Records to process:
____________________
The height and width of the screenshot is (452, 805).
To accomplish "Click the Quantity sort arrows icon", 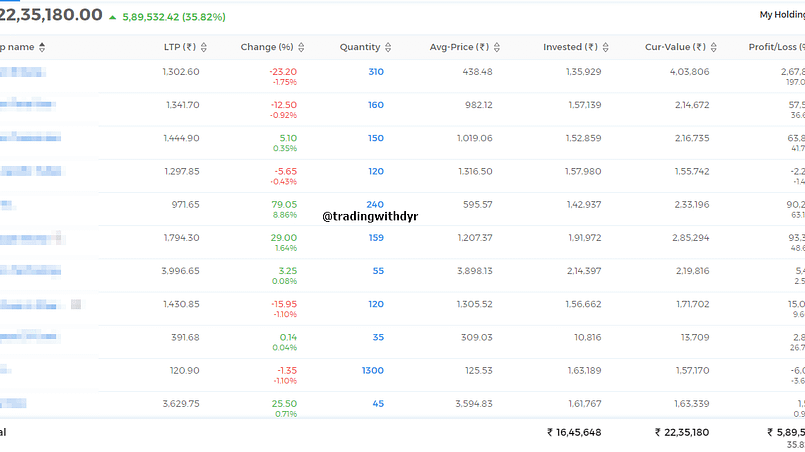I will coord(388,47).
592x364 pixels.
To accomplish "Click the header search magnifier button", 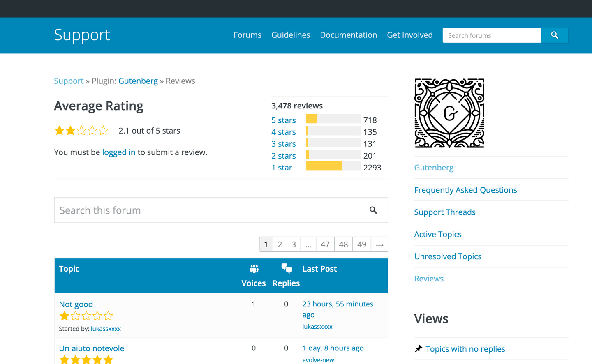I will pyautogui.click(x=554, y=35).
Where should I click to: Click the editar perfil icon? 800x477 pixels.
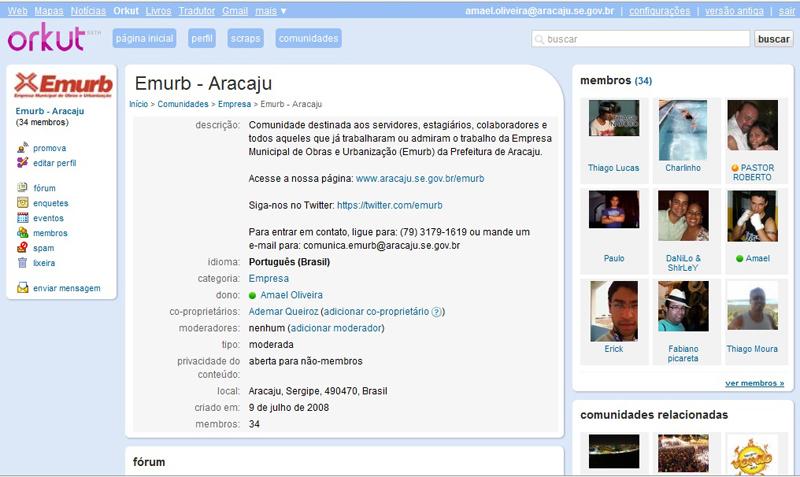point(22,163)
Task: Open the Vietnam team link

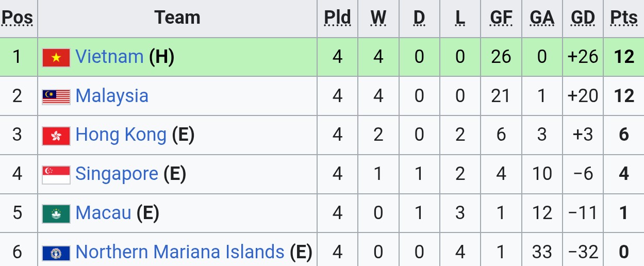Action: (109, 56)
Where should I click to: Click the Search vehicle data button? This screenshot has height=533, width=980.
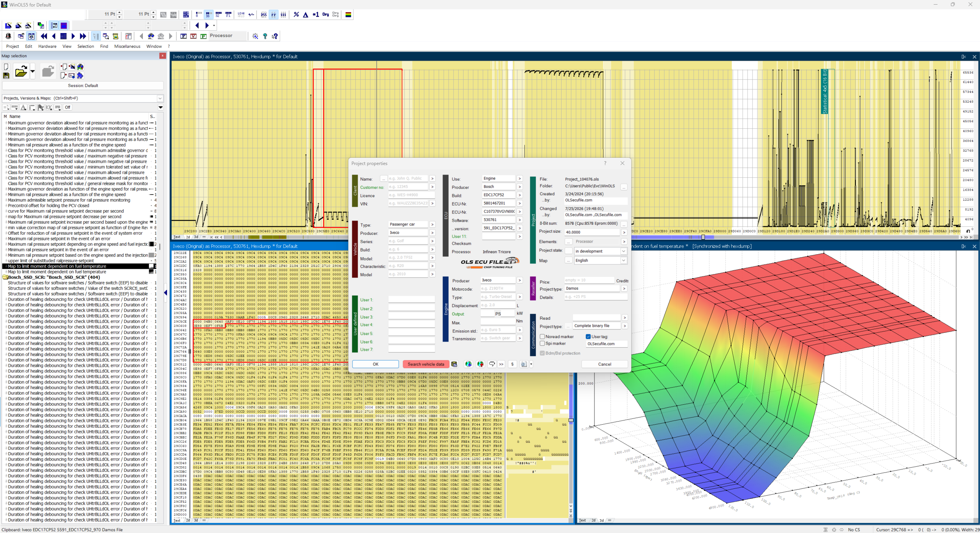pyautogui.click(x=426, y=364)
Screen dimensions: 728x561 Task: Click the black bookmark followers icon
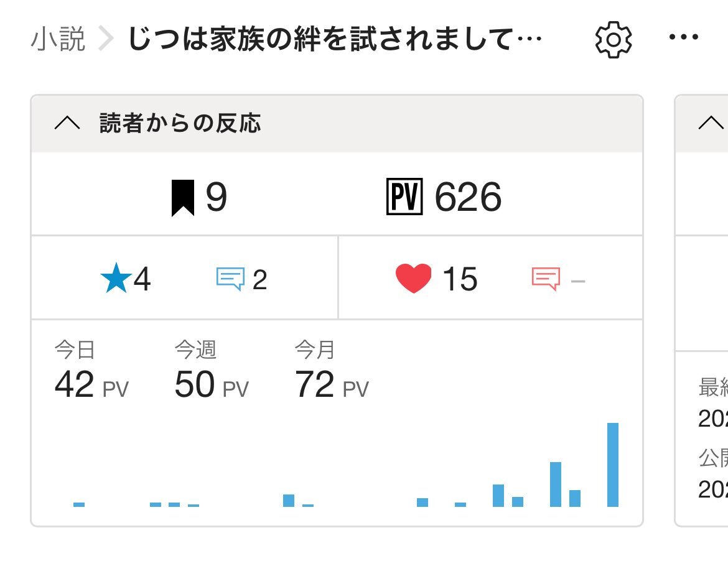183,198
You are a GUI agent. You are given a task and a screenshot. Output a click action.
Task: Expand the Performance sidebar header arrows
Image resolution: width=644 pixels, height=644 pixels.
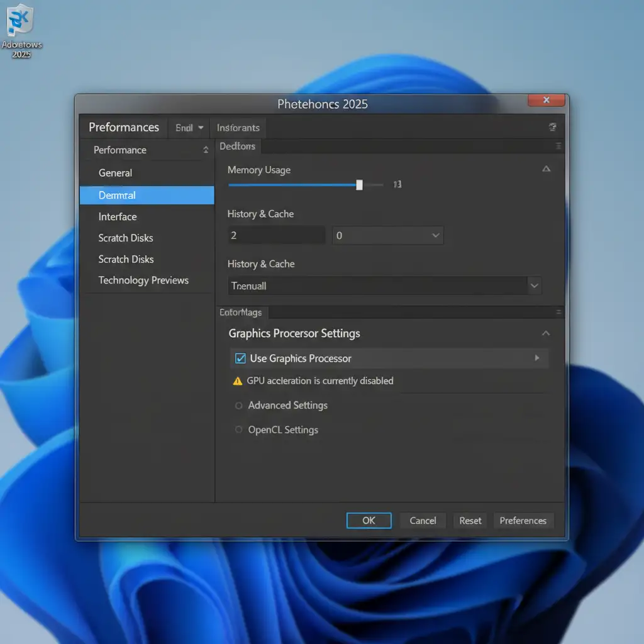205,150
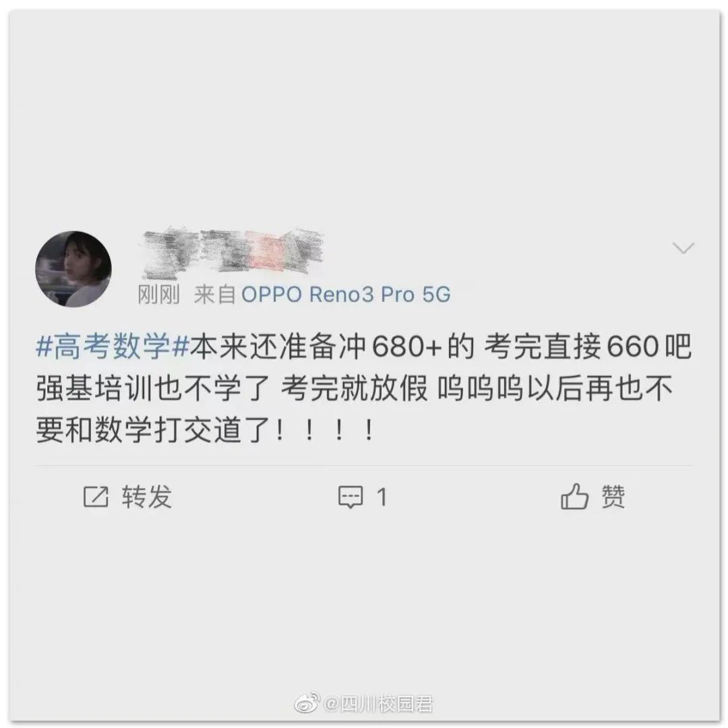Tap the line 强基培训也不学了
Screen dimensions: 728x728
tap(153, 388)
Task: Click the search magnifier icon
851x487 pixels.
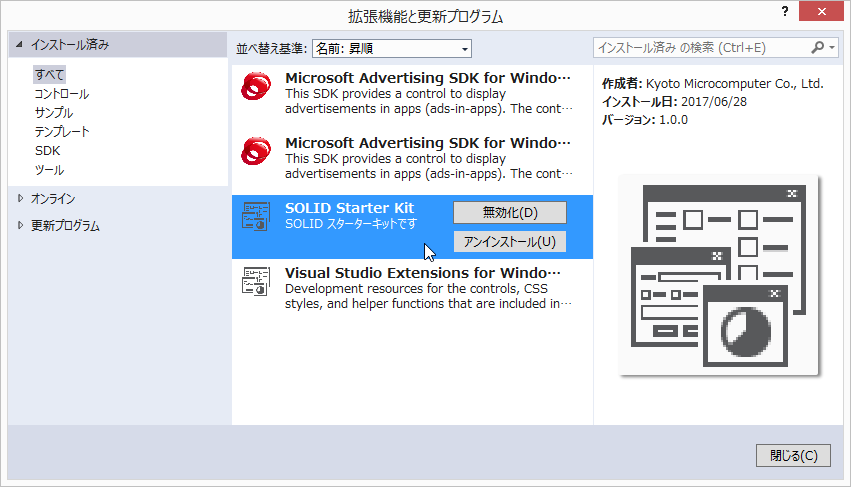Action: (x=818, y=47)
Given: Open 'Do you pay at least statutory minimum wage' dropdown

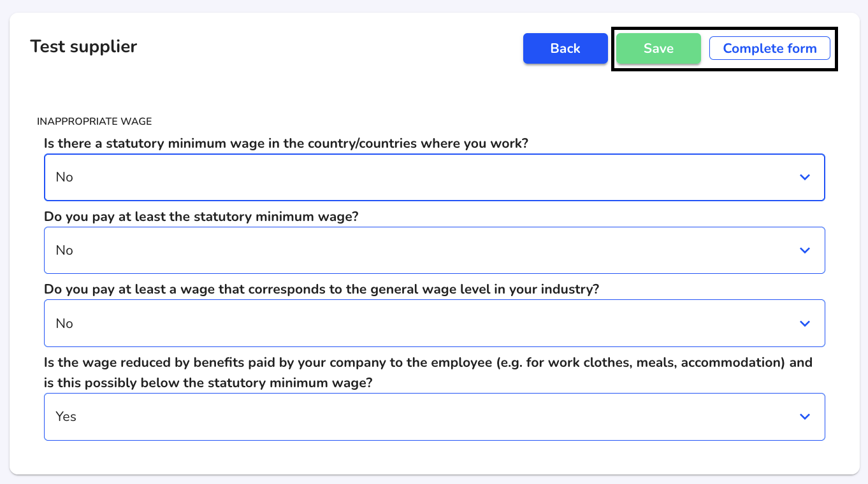Looking at the screenshot, I should point(435,250).

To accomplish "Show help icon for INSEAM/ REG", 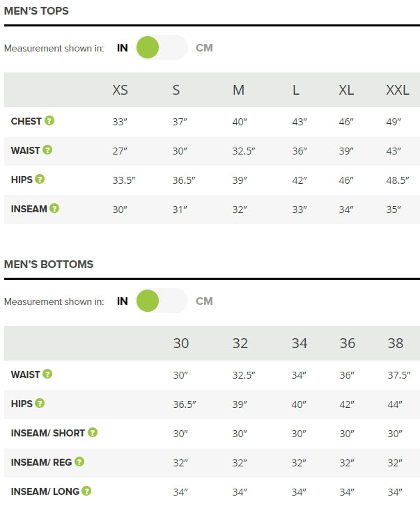I will pos(79,461).
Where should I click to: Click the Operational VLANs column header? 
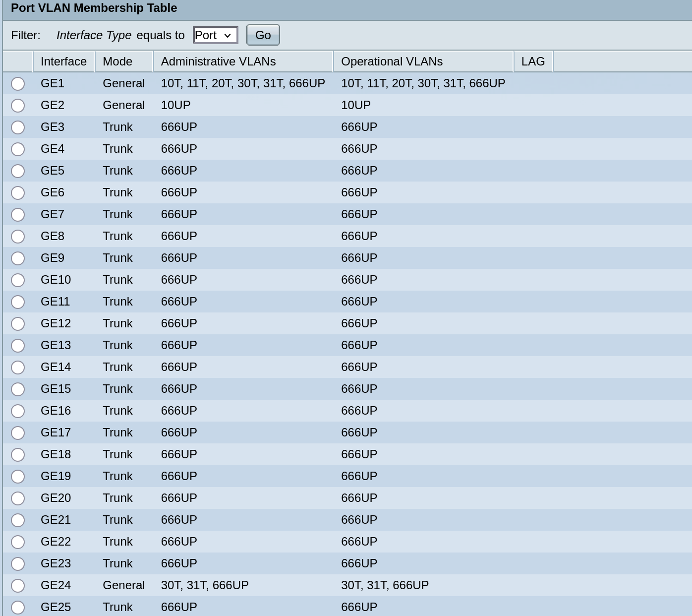tap(392, 62)
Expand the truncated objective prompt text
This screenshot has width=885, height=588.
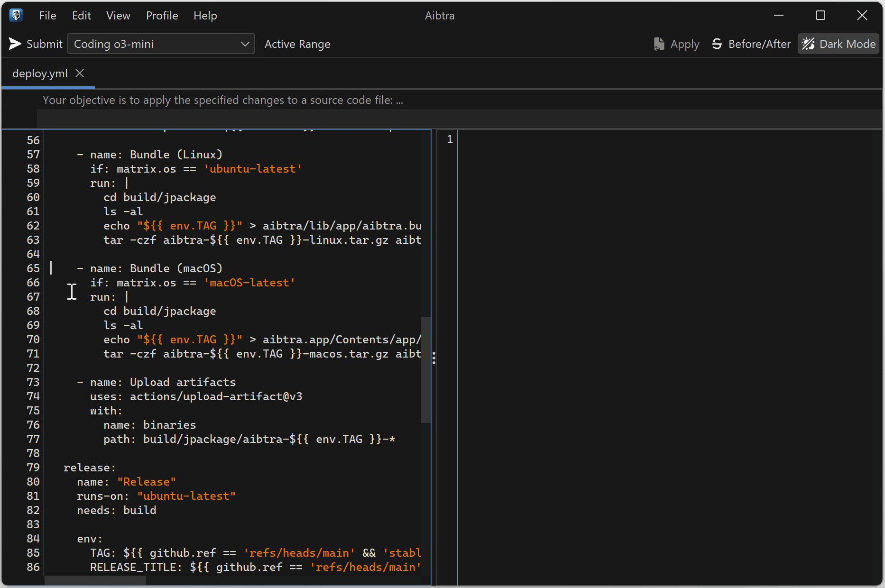click(x=223, y=100)
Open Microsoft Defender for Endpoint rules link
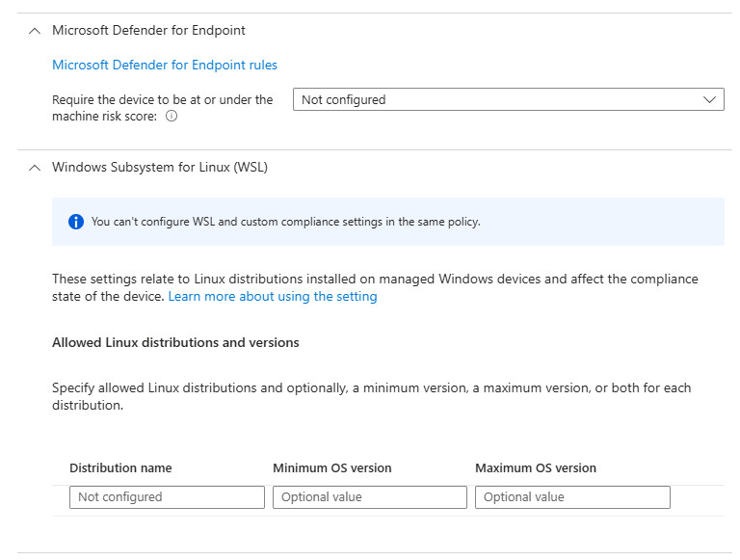Image resolution: width=740 pixels, height=560 pixels. pyautogui.click(x=165, y=66)
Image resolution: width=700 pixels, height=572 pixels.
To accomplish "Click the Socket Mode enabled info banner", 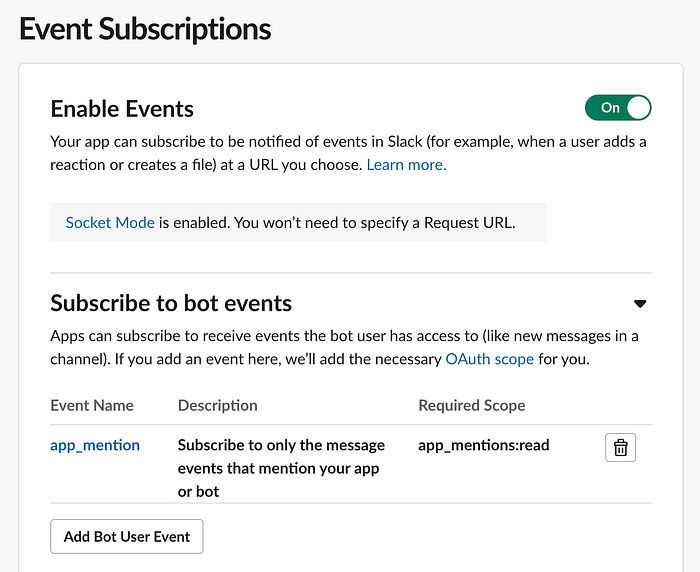I will pyautogui.click(x=298, y=222).
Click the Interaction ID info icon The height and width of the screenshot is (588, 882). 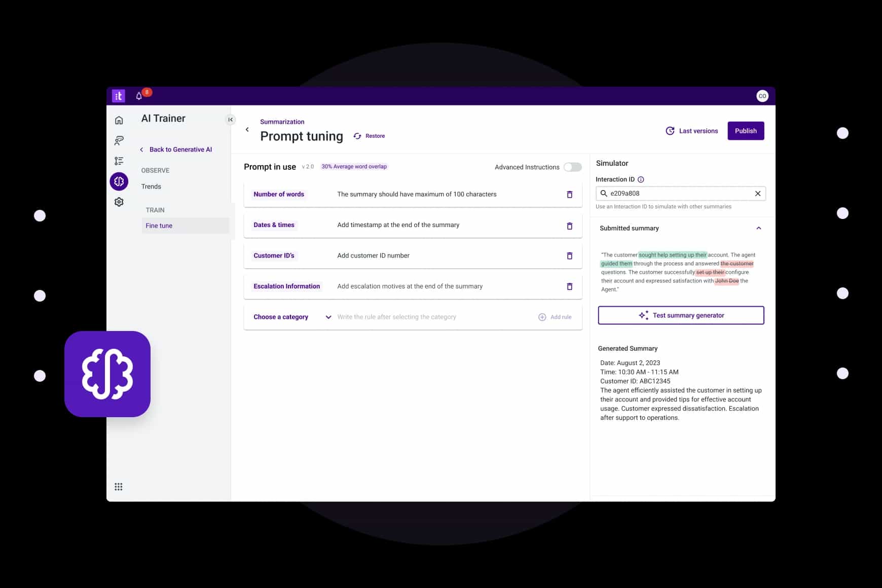(641, 179)
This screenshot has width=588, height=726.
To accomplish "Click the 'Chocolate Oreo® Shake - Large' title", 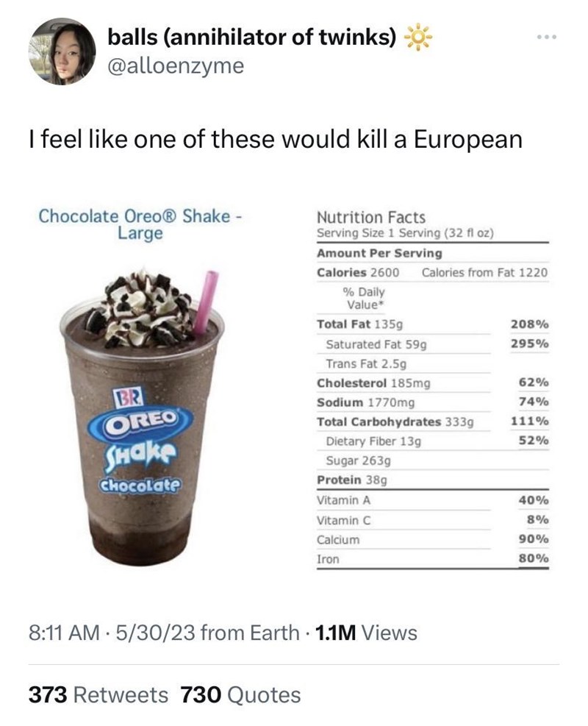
____________________
Prompt: Could you reproduce exactly the lines from the one containing "This screenshot has width=588, height=726." through the last line of the records, both included, leaving out the pictures?

Task output:
This screenshot has width=588, height=726.
To accomplish "Click the 'Chocolate Oreo® Shake - Large' title", 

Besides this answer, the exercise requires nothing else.